» **Data shown**
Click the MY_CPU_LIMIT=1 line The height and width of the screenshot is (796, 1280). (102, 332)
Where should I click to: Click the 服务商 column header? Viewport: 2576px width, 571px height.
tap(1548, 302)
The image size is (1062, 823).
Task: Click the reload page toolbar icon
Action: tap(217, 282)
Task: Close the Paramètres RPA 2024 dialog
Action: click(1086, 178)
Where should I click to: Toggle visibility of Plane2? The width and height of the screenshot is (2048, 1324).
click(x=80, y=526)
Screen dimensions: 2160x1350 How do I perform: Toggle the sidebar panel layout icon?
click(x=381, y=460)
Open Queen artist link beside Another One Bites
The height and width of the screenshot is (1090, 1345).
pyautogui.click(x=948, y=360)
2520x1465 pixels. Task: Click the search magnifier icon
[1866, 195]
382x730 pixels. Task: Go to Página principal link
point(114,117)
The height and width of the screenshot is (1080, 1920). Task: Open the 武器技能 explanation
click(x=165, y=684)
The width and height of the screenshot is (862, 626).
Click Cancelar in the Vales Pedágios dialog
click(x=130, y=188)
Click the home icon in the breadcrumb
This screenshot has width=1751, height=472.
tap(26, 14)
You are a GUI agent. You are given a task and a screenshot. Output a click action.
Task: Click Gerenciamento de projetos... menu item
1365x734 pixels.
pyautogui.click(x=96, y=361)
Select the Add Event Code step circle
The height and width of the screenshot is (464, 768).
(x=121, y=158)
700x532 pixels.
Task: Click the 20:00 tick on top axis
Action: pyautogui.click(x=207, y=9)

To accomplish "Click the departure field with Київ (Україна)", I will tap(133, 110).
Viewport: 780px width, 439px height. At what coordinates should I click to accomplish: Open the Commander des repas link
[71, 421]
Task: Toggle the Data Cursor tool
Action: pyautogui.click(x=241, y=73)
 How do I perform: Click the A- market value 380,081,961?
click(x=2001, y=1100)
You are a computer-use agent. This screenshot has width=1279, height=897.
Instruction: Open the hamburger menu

» **Short problem**
Copy out the lines of the records from the one containing "382x730 pixels. Task: Go" through the one containing "click(x=2001, y=1100)", including both of those lines, without changing anything.

» **Exercise output**
382x730 pixels. Task: Go to Página principal link
point(114,117)
The height and width of the screenshot is (1080, 1920). Task: Open the 武器技能 explanation
click(x=165, y=684)
The width and height of the screenshot is (862, 626).
Click Cancelar in the Vales Pedágios dialog
click(x=130, y=188)
Click the home icon in the breadcrumb
This screenshot has width=1751, height=472.
tap(26, 14)
You are a GUI agent. You are given a task and a screenshot. Output a click action.
Task: Click Gerenciamento de projetos... menu item
1365x734 pixels.
pyautogui.click(x=96, y=361)
Select the Add Event Code step circle
The height and width of the screenshot is (464, 768).
(x=121, y=158)
700x532 pixels.
Task: Click the 20:00 tick on top axis
Action: pyautogui.click(x=207, y=9)

To accomplish "Click the departure field with Київ (Україна)", I will tap(133, 110).
Viewport: 780px width, 439px height. At what coordinates should I click to accomplish: Open the Commander des repas link
[71, 421]
Task: Toggle the Data Cursor tool
Action: pyautogui.click(x=241, y=73)
 How do I perform: Click the A- market value 380,081,961?
click(x=2001, y=1100)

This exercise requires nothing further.